_Complete the following_.
1. Retype the passage of the article on microglia antigen processing between "Microglia are the" and "remains a mystery.", inclusive.
2. Write what comes next in the article on microglia antigen processing, picking up after its last sentence.
*** Selected extract Section Begins ***
Dr. Shumin Duan/'s group published in the Jounal of Neuroscience

A study from Professor Shumin Duan’s group on how an intracellular size filter enhances antigen processing in microglia was recently published on The Journal of Neuroscience

Abstract:

Microglia are the primary immune cells in the brain. Theycontinually survey the brain microenvironment and uptake cell debris and aberrant proteins to maintain brain homeostasis. Recent studies have shown that reactive microglia are able to present antigens to T cells and initiate immune responses. However, how the uptaken antigens were processed, trafficked and presented to T cells remains a mystery.

In a study recently published on The Journal of Neuroscience, Cong and Huiquan, two PhD students in Duan’s group, elegantly addressed this question by using pulse-chase labeling, coupled with real-time fluorescence confocal microscopy and magnetic nano-bead assays. They have found that activated microglia engulf a large amount of soluble antigens by pinocytosis. Then, the engulfed contents were hydrolyzed and selectively transferred to different cellular compartments via a size-based sorting (size filter) mechanism: the smaller hydrolyzed peptides were preferentially delivered to the major histocompatibility complex class II (MHC-II) containing lysosomes, whereas the non-hydrolyzed proteins remain within the pinosomes. It appears that transient fusion events between pinosomes and lysosomes mediate this selective transfer in a Rab7 and dynamin II-dependent manner. Disrupting the size-based sorting in microglia markedly reduced the proliferation and cytokine release of co-cultured CD4⁺ T cells, suggesting that size-based sorting enhances antigen processing and presentation. These findings reveal a novel sorting mechanism for soluble internalized contents in microglia and provide important new insights intothe evoked immune responses observed with a wide range of brain disorders in which microglia activation are involved.
*** Selected extract Section Ends ***
*** Record excerpts Section Begins ***
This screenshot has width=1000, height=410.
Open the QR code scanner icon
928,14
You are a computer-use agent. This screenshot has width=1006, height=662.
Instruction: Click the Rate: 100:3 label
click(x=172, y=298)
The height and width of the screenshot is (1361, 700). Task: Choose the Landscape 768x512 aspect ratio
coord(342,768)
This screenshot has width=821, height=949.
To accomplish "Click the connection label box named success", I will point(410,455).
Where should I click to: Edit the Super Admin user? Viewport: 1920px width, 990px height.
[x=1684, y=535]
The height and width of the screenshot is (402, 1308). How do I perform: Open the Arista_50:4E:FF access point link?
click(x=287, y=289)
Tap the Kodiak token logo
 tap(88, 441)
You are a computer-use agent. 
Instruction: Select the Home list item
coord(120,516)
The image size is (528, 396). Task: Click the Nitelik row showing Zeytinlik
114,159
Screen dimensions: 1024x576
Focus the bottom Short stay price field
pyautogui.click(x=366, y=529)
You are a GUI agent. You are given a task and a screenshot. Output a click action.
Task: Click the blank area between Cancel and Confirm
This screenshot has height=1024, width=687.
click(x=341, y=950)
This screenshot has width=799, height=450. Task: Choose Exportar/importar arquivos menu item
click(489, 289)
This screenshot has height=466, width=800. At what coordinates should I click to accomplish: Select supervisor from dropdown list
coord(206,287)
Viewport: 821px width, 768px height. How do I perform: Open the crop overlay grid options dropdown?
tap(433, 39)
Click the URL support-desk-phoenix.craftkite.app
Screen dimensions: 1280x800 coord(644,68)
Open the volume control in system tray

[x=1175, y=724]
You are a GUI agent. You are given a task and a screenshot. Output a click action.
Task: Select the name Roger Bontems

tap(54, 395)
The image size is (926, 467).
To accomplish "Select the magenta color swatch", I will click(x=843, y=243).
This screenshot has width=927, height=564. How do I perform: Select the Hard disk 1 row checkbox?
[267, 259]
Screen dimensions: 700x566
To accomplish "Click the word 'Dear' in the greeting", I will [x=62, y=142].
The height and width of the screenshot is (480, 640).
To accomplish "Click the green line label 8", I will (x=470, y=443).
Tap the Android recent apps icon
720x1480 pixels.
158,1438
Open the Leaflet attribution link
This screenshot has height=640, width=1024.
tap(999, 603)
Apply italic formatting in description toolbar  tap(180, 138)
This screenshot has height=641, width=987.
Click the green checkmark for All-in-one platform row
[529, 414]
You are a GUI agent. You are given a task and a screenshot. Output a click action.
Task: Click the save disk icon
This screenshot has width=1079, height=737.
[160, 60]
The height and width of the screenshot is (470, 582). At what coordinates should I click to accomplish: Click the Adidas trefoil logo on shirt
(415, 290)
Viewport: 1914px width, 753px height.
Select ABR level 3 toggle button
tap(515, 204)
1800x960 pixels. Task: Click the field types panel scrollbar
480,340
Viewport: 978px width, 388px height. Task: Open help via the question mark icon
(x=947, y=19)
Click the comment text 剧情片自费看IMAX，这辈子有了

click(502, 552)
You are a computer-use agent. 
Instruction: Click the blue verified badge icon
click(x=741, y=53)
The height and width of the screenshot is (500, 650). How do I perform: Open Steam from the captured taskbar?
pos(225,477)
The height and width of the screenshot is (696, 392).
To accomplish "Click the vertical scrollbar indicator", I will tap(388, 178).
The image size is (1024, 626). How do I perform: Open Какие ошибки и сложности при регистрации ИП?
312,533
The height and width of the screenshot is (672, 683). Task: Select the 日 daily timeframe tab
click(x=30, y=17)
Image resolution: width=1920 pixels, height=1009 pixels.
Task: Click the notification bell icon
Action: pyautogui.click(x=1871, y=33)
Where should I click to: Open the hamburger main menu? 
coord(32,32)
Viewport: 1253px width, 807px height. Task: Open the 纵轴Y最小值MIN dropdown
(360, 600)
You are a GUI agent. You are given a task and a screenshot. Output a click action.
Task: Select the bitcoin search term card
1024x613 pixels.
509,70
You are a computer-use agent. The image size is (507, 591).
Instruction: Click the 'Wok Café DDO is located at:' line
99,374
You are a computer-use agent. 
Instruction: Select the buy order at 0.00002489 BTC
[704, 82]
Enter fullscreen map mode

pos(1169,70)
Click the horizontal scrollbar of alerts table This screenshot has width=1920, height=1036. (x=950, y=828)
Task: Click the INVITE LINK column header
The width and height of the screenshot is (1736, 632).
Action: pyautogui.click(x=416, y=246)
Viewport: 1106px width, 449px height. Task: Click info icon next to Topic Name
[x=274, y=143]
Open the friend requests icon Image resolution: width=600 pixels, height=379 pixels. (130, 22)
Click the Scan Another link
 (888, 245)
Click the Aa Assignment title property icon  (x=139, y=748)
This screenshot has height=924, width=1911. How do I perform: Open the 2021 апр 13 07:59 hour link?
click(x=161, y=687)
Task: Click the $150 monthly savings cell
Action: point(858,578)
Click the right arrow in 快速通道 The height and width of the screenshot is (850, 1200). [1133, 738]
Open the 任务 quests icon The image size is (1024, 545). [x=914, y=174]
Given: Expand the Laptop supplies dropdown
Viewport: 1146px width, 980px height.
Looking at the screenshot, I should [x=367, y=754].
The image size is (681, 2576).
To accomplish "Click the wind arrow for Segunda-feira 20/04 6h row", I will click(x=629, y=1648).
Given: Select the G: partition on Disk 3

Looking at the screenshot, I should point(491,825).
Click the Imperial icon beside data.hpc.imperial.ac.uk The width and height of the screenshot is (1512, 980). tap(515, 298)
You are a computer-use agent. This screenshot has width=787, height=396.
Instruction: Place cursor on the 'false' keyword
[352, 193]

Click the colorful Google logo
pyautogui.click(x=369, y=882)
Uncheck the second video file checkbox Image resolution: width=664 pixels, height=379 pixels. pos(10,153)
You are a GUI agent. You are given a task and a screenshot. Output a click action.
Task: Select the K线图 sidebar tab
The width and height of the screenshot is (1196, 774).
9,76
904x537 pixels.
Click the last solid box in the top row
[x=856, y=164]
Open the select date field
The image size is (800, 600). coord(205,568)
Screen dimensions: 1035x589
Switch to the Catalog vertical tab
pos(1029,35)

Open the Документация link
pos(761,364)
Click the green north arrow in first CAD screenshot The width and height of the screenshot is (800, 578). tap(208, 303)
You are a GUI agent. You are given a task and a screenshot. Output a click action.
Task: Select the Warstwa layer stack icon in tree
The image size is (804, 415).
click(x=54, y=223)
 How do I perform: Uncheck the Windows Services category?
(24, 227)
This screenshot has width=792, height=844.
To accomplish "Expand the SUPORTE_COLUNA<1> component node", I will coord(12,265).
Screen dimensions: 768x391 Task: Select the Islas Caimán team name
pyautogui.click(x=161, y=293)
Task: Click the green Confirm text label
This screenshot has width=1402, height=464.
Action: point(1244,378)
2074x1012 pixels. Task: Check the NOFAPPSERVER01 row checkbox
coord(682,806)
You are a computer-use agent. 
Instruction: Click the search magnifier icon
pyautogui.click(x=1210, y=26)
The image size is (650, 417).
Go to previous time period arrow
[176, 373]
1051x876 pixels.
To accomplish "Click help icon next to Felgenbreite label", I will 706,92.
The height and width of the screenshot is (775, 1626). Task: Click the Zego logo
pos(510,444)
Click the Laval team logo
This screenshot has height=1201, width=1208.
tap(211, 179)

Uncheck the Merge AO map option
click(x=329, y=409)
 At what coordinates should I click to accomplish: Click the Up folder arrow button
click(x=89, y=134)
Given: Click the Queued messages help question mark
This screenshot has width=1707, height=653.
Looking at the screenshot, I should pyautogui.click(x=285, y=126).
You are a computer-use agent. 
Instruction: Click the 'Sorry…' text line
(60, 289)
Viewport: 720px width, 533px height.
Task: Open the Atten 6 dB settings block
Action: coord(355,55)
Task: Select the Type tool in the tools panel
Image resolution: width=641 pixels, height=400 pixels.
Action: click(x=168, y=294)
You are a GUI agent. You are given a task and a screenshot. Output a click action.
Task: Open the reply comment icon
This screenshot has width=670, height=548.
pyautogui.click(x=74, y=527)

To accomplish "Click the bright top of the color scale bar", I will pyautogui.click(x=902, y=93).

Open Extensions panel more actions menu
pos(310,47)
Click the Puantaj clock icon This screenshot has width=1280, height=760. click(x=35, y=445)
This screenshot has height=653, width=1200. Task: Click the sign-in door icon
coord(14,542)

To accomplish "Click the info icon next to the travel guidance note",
*** Record excerpts Section Ends ***
_Responses by item number_.
1.
Microglia are the primary immune cells in the brain. Theycontinually survey the brain microenvironment and uptake cell debris and aberrant proteins to maintain brain homeostasis. Recent studies have shown that reactive microglia are able to present antigens to T cells and initiate immune responses. However, how the uptaken antigens were processed, trafficked and presented to T cells remains a mystery.

2.
This study has raised extensive interests and was selected by the editors as a featured article in the issue (http://www.jneurosci.org/content/35/6/i.short). This study won’t be possible without supports from the Major State Basic Research Program of China and , the National Natural Science Foundation of China., and collaboration with multiple labs (Drs. Li YU, Linrong LU and Xuetao CAO).

Figure 1. Time-lapse images of a microglial cell induced to undergo pinocytosis in the presence of large (green) and small (red) dextrans. Initially, the dextrans were enclosed in the same pinosome ( yellow, top left),which was surrounded by lysosomes (blue). After 8 min, smaller dextrans had begun to move into lysosomes (top right). More small dextranss had exited the pinosome 2 and 4 min later (bottom left and right), leaving the larger dextrans behind.